§ Requirements
Could you update the part of the essay that opens with "The test was" and closes with "for her efforts." by changing "jail" to "prison", then write that part out again?

BEGIN Text provided

My friend Priscilla, who discovered the tick on my back in the first place, has been bugging me for days to OPEN THAT LETTER!

I ignored her, so she showed up at the door to do it for me. I let her in, handed her the envelope and left the room.

The test was negative, and today I am a very relieved wimp.

So I’ve been thinking a lot about having courage in hard times, and the value of friends, and wondering what would cause someone to become a White supremacist, for example.

I read an article recently by a neo-Nazi woman who showed off her ‘Hate’ tattoos and told her sad story of not belonging – either in her family, her community or her identified sex. She was branded as abnormal by the people around her, as well as herself. Brutality and unacceptability were what she knew, so she was fair game to others, like neo-Nazis, with whom she was acceptable. Joining their cause, she then ‘belonged’ and along with them brutally targeted others who were different from themselves and called it ‘a holy cause.’

She finally got thrown into jail for her efforts.

But then magic kicked in because she fell in love with one of her fellow inmates – a Black woman – and her life was radically changed around.

END Text provided
BEGIN Provided material

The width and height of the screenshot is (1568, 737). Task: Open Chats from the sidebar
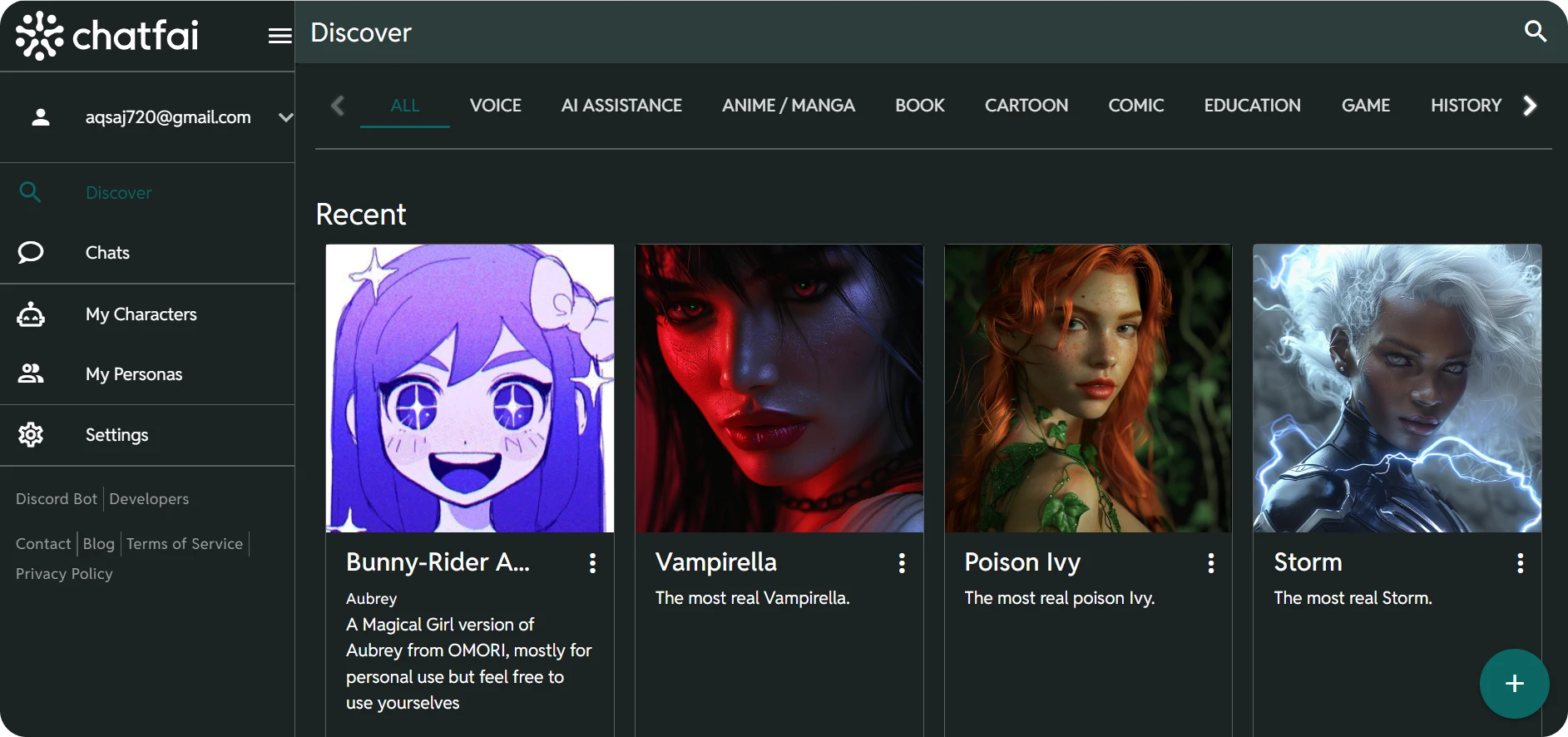click(x=107, y=253)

END Provided material

§ Output of the exercise
The test was negative, and today I am a very relieved wimp.

So I’ve been thinking a lot about having courage in hard times, and the value of friends, and wondering what would cause someone to become a White supremacist, for example.

I read an article recently by a neo-Nazi woman who showed off her ‘Hate’ tattoos and told her sad story of not belonging – either in her family, her community or her identified sex. She was branded as abnormal by the people around her, as well as herself. Brutality and unacceptability were what she knew, so she was fair game to others, like neo-Nazis, with whom she was acceptable. Joining their cause, she then ‘belonged’ and along with them brutally targeted others who were different from themselves and called it ‘a holy cause.’

She finally got thrown into prison for her efforts.